Extracted records =
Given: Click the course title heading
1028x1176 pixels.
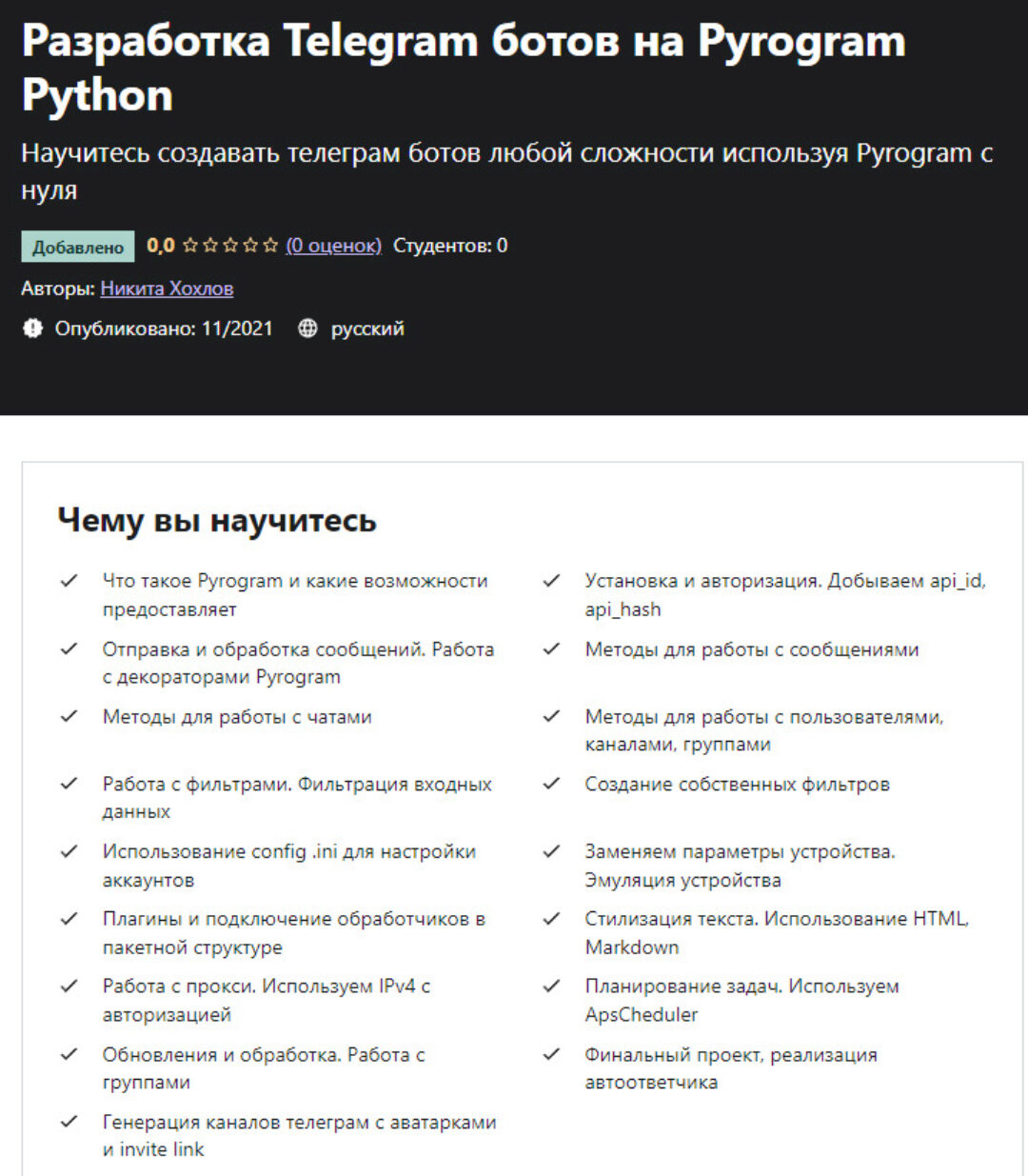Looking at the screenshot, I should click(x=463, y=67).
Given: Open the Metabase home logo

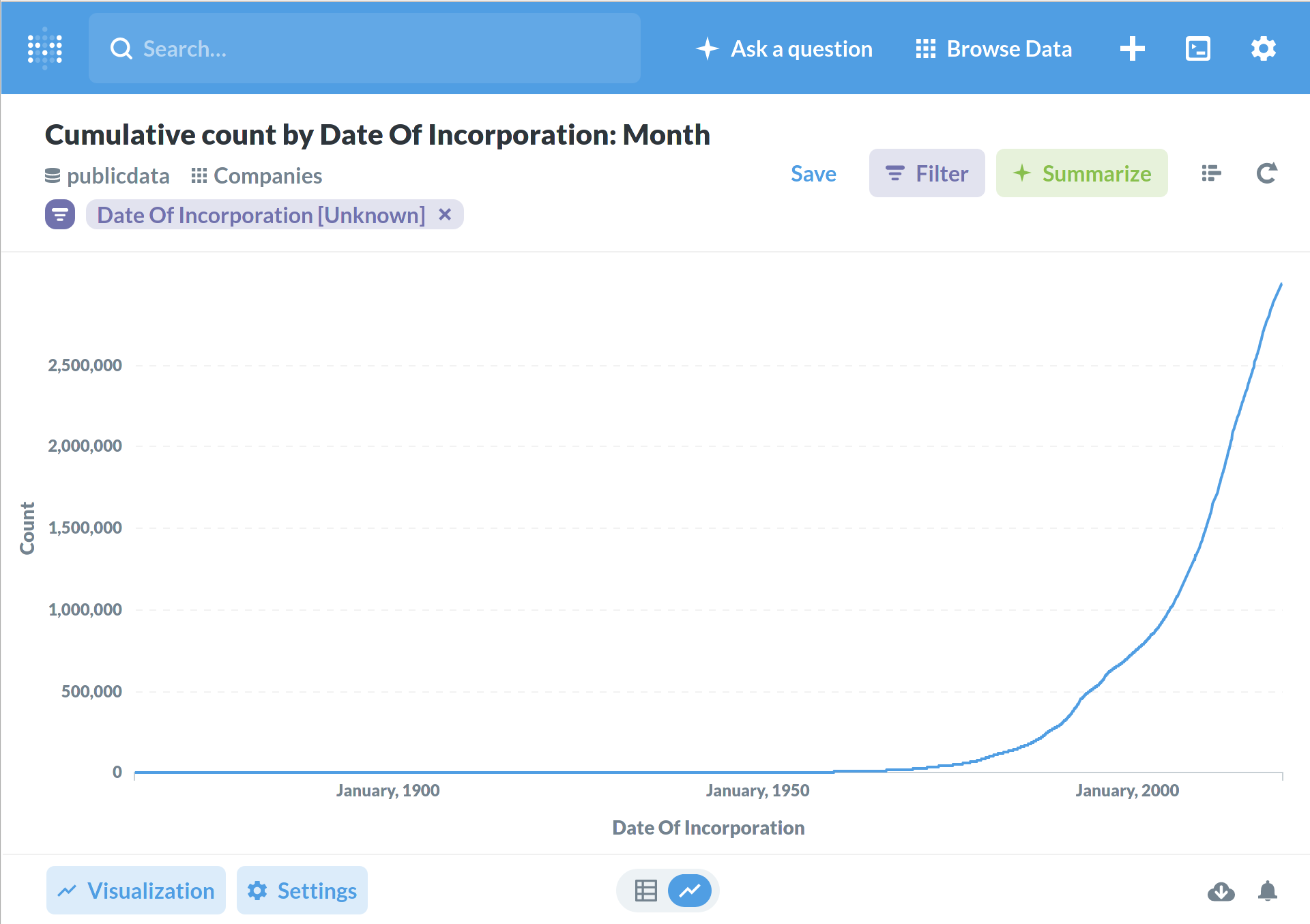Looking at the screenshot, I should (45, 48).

Goal = Reproduce the data above with "logo" changed to "icon" and nothing else altered. Leave out the pictures.

Answer in full =
Given: Click the course title heading
1028x1176 pixels.
Looking at the screenshot, I should click(x=463, y=67).
Given: Open the Metabase home icon

Looking at the screenshot, I should (45, 48).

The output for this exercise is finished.